__ASSIGNED TASK__: Once the line with "Task: Tick the Female checkbox" is reached, output it and every line after it, exactly, through the end of the records below. Pictures are skipped.

==========

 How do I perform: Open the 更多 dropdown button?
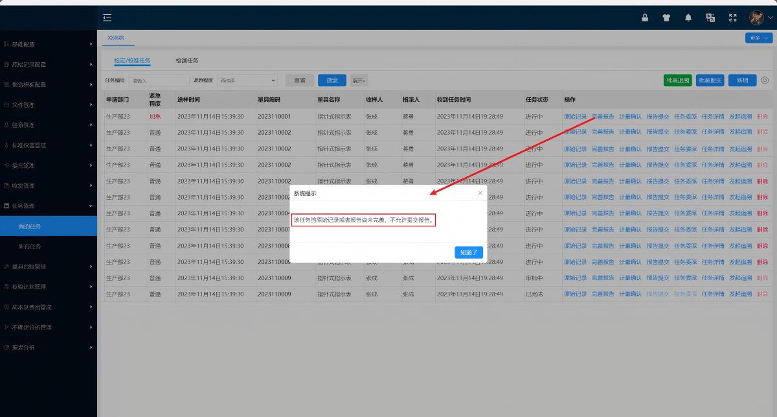[759, 38]
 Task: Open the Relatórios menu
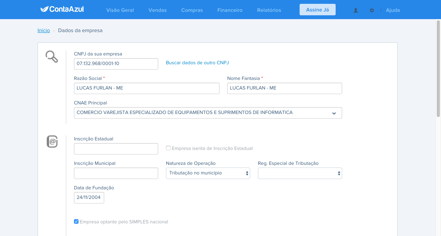coord(269,10)
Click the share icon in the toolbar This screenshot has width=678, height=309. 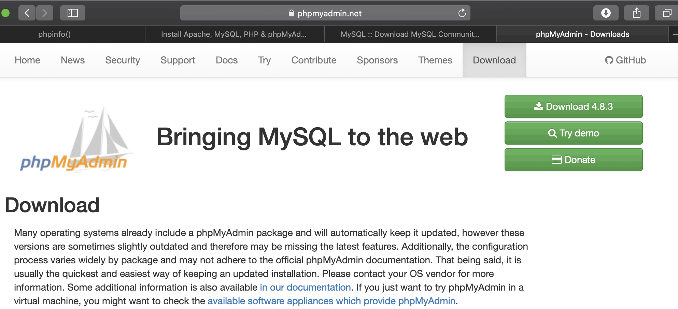(636, 13)
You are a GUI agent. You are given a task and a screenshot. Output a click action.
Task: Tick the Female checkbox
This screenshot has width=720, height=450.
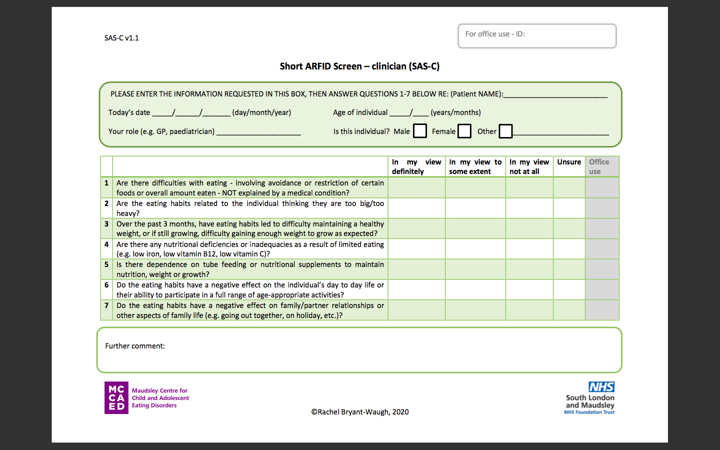[x=465, y=131]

==========

__ANSWER TO THIS TASK__:
Task: Tick the Female checkbox
This screenshot has width=720, height=450.
[x=465, y=131]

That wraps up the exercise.